Text shown
I think the subject title's pretty self-explanatory. And I mean to imply that some people have ceilings that aren't 170+.
What I mean to say is... Do you think there are some people who can never really achieve a certain score even with an unlimited amount of study time because of factors such as lapses in focus, inability to process/handle multiple pieces of information at one time, inability to make correct inferences, etc etc etc.
I've read for the longest time on here that the LSAT is an exam that can be learned, but I just don't buy it. This is exam is pretty difficult. There's no way that virutally everyone is capable of getting a 170+ on this.
What do you think?
Also, just to clarify a response to OP's initial question: I think it depends on your definition of 'everyone'. If 'everyone' means literally 'everyone', than, yes, not everyone can score 170 on this test in a reasonable manner. There are plenty of people who are dyslexic, who dropped out of high school, who never read well, who are psychotic, or mentally retarded (I mean diagnosed, not just 'stupid people) who cannot take this test effectively.
However, if 'everyone' means 'everyone who takes the LSAT', then we have a smaller pool. Assuming that they all completed high school, and all have a college degree, they must have some degree of reading comprehension. This pool will still include people diagnosed with ADHD, depression, and so on. Even so, those people with those disorders can and regularly do get great scores on the LSAT, either due to medication or to sheer perseverance. This leaves us with a bit of a problem, though: what about the others who cannot perform well on the LSAT? What happened?

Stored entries

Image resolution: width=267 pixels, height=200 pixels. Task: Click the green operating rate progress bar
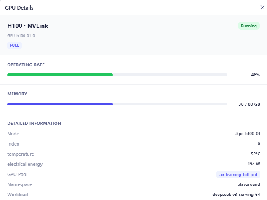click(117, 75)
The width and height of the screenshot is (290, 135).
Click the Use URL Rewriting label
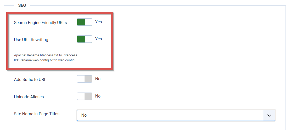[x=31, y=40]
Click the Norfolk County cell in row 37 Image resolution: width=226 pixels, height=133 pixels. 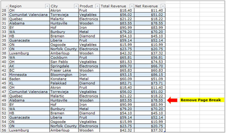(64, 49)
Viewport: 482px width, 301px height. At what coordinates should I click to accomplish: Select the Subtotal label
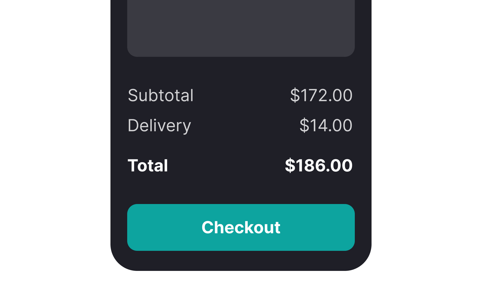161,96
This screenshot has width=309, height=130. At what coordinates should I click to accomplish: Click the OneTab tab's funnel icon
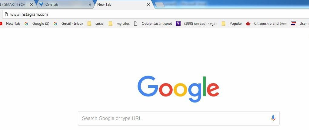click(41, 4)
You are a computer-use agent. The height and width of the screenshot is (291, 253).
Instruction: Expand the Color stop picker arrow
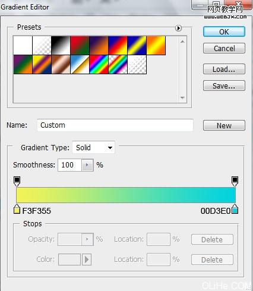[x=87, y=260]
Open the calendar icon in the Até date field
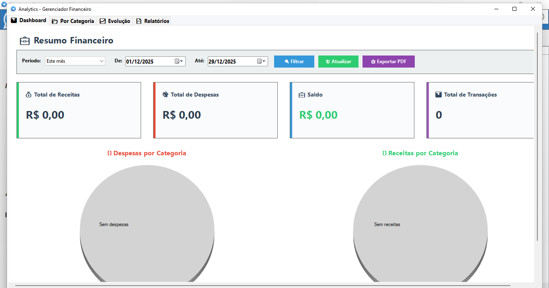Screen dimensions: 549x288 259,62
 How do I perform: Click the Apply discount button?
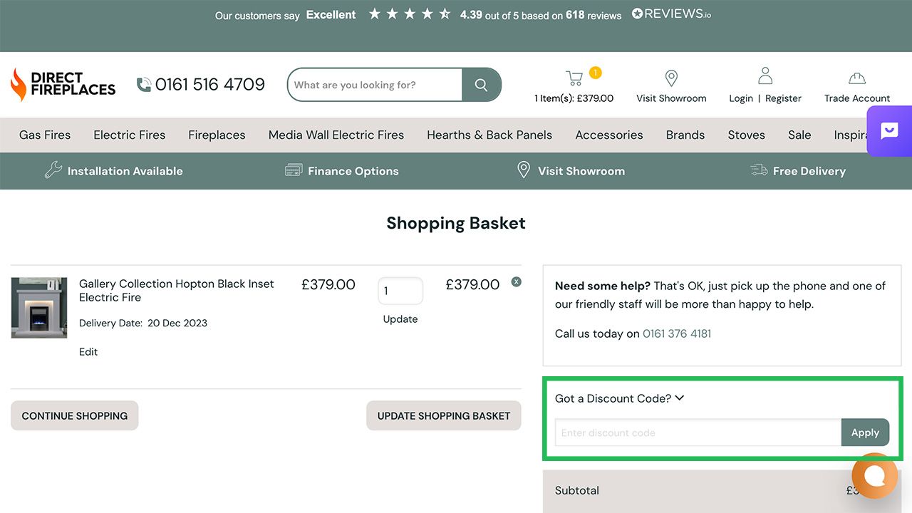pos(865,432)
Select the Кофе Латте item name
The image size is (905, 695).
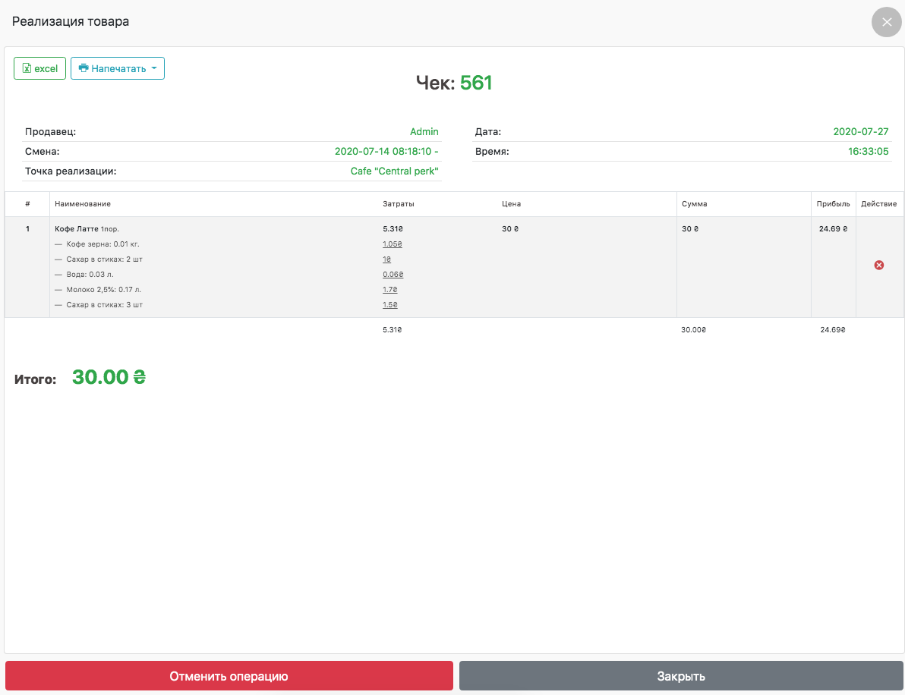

Exercise description
In the LSAT discussion, transcribe the passage that begins with the words containing "I've read for" and ends with "this test effectively.".

Reply to the exercise
I've read for the longest time on here that the LSAT is an exam that can be learned, but I just don't buy it. This is exam is pretty difficult. There's no way that virutally everyone is capable of getting a 170+ on this.
What do you think?
Also, just to clarify a response to OP's initial question: I think it depends on your definition of 'everyone'. If 'everyone' means literally 'everyone', than, yes, not everyone can score 170 on this test in a reasonable manner. There are plenty of people who are dyslexic, who dropped out of high school, who never read well, who are psychotic, or mentally retarded (I mean diagnosed, not just 'stupid people) who cannot take this test effectively.